Les chanteurs-batteurs, le point faible émotionnel de notre photographe du soir, et un maxi Max qui va se donner comme jamais, hurlant derrière sa batterie, debout, l'air féroce et le cheveu ras à taper comme un forcené sur toms et cymbales. Au bord de la folie, l'homme prend son tambourin et descend ses nerfs dans la foule, la tête comme les ballons qui volent au plafond, ses veines palpitent et claquent sur ses tempes, à deux doigts de recevoir de la cervelle en pleine gueule mais la boite crânienne tient bon, et c'est maintenant au public de mettre dangereusement sa vie en péril. Car si la première partie du concert, un poil bourrin et tenant autant du numéro de batterie que du punk-rock, n'avait pas tant entraîné la foule, ce seront bien les trois dernières chansons, aussi les trois seuls singles de l'histoire du groupe, qui feront imploser un Supersonic qui n'attendait vraiment que ça pour se lâcher. Presque un peu trop, tant la triade
Walking In A Vacuum, So Bored At Your Squat Rave, et le long final
It's Not Enough seront le théâtre de mises en danger et de pogos sans foi ni loi, les coudes en l'air, tête à l'envers, et comme Jean-Claude Van Damme on ne devine déjà plus le haut du bas, tout occupé que l'on est à se dire que l'eau de notre corps, dans deux ou trois chansons y en aura plus.

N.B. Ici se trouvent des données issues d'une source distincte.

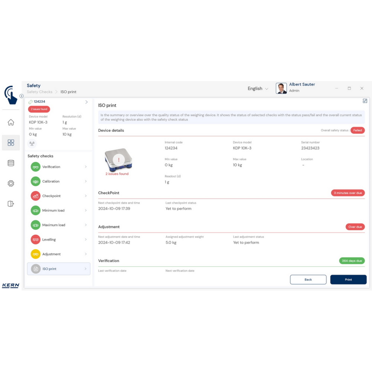Image resolution: width=372 pixels, height=372 pixels.
Task: Go to Safety Checks breadcrumb link
Action: click(39, 92)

Deux ou trois chansons envoyées par
The 113, et on ne fera pas la blague des princes de la ville une troisième fois pour la bonne et simple raison que le Supersonic la fera pour nous. Une entrée sur du bon rap français from Vitry-sur-Seine, mais c'est bien du post-punk venu de Leeds auquel on aura droit en dernière partie de cette très belle soirée d'anniversaire. Un groupe que l'on a déjà vu deux fois ici, pour leur quatrième passage tout de même, un groupe qui n'avait jusque-là pas franchement convaincu, mais qui ce soir va prendre une tout autre ampleur, et ce dès les premières notes de
Backpedaler et
Rats. Le son est plein, puissant, solide sur ses appuis, le public en manque de pogos après deux mois d'intersaison se lance à corps perdu dans la masse au premier éclat de voix, même le chanteur descend dans la fosse dès la troisième chanson, et tout le club pousse comme un seul homme et passe à deux doigts de perdre une dent sur Inside.

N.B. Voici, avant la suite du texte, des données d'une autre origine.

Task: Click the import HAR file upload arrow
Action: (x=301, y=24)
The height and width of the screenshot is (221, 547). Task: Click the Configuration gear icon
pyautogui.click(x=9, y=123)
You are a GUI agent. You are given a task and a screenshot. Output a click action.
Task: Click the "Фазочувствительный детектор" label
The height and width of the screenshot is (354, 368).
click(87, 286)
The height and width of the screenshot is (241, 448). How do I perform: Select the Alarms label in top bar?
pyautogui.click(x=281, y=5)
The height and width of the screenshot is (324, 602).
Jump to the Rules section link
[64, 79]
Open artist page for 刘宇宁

Enorme surprise de la part d'un groupe qu'on avait déjà un peu enterré, toutes les chansons se font à la fois punk-rock et dansantes, frétillantes, sautillantes, les musiciens organisent le chaos pour en tirer une force créatrice, évocatrice, institutrice, et même si l'originalité ne sera jamais le point fort du 113 à l'anglaise, la puissance de frappe déployée ce soir nous fait finalement dire qu'il y a plus dans ces quatre mecs que les prestations poussives entrevues jusque-là. Preuve en sera encore une fois
Conscience, formidable engin à relancer les corps dans la machine du Supersonic, une machine à laver les frustrations de la semaine, une machine à broyer les os et bleuter les épaules au son du meilleur rock n'roll underground de 2025, qu'il soit d'ici ou d'ailleurs, de France de Navarre d'Angleterre ou d'Irlande.
En bref, merci le Supersonic pour toutes ces années, et on espère bien être encore là l'an prochain pour les dix ans du club-rock préféré des Français et de tous les étrangers de passage, parce que le S c'est le S, alors remets un gin and tonic, ce soir I'm feeling Supersonic.